1) Starting with The Odyssey  by Homer – probably composed around the end of the 8th century BCE. This translation (2004) is by AS Klein. Nausicca, a princess, is going for an expedition from the palace:

The girl brought the bright clothes from her room, and packed them into the gleaming wagon, while her mother put up a box of food, with everything to content the heart. There she packed delicacies, with wine in a goatskin bag: the girl climbed up, and her mother handed her a gold flask of olive oil, so that she and her maids could use it after bathing. Then Nausicaa took up the whip, and the smooth reins, and flicked the mules to start them. With a clatter of hooves they moved off smartly, carrying the girl and the clothing, and the maids too, to keep her company. 

When they came to the river, lovely with streams, and never-failing pools, with enough clear water bubbling up and brimming over to wash the dirtiest clothes, they un-harnessed the mules and drove them along the bank of the swirling river to graze on the honey-sweet grass of the water meadows. They lifted armfuls of clothes from the wagon, carried them down to the clear black water, and trod them thoroughly in the pools, vying with one another. When they had washed the load and rinsed away the dirt, they spread the garments in lines on the beach, where the breaking waves wash the shingle cleanest. After bathing and rubbing themselves with oil, they ate their meal on the riverbank, and waited for the clothes to dry in the sun. 

When they had enjoyed the food, Nausicaa and her maids threw off their headgear and played with a ball, white-armed Nausicaa leading the accompanying song.

Nausicaa is a princess, so good for her doing her own washing.

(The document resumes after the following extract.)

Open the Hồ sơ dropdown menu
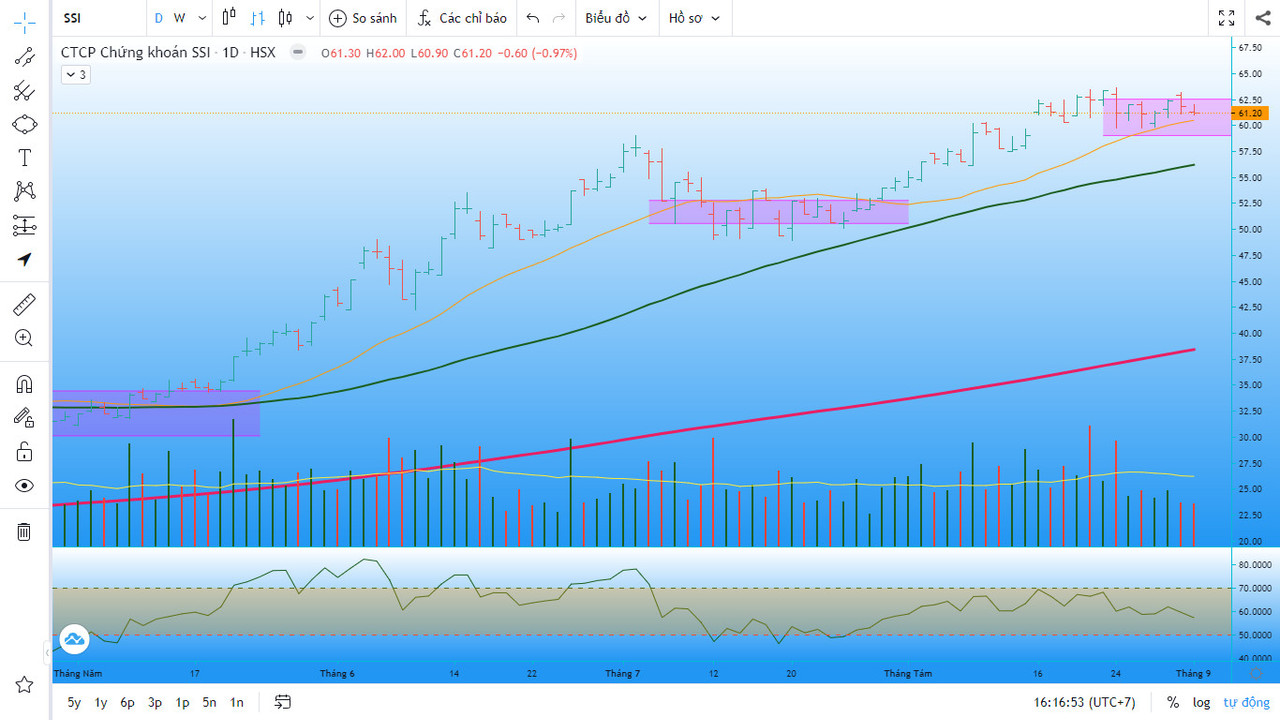 click(x=695, y=18)
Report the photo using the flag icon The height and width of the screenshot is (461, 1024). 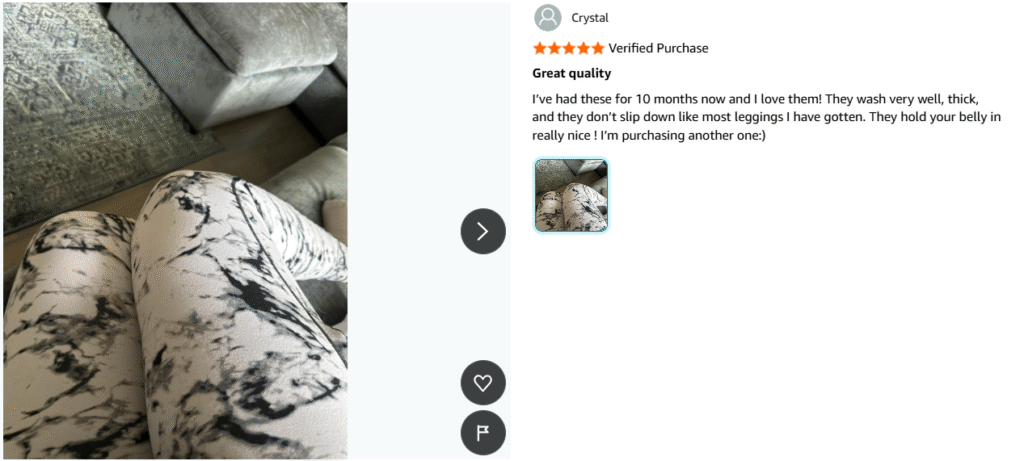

In fact she has been inspired by Athene, who whispered to her: ‘Your lovely clothes are neglected, yet your marriage will soon be here, when you’ll not only need to be dressed in lovely clothes yourself, but provide for those who accompany you.’ Nausicaa is going to help Odysseus…

2) James Joyce’s Ulysses is inspired by the Odyssey, and Nausicaa is Gertie McDowell – we featured her doing her laundry in the parallel scene a long time ago on the blog. (And in this entry I translated a poem by Sappho from the Ancient Greek, though I haven’t ventured my own translation of Homer.)

3) Shakespeare has washing hanging out too, in the song of Autolycus from The Winter’s Tale:
When daffodils begin to peer, --
With hey! The doxy over the dale, --
Why, then comes in the sweet o’ the year;
For the red blood reigns in the winter’s pale.

The white sheet bleaching on the hedge, --
With hey! the sweet birds, O, how they sing!

4) Catriona McPherson's Dandy Gilver  goes sleuthing in the Scottish countryside, in Dandy Gilver and a Bothersome Number of Corpses:

[The farmer's wife] had been hanging out washing; a basket of linen sat in the middle of the patch of grass and a pair of underdrawers hung by one leg where she had abandoned them. Rather a splendid garment for a sheep farmer’s wife, I thought, studying the satin waist-tape and the lace trim. And next to them on the line . . . I blinked.

‘Never,’ I said out loud. ‘Preposterous.’ For next along the clothes line to the splendid underdrawers was a bandeau brassiere in the same white linen with straps of the same satin tape and no Scottish farmer’s wife from Gretna Green to John o’ Groats could possibly possess such a thing.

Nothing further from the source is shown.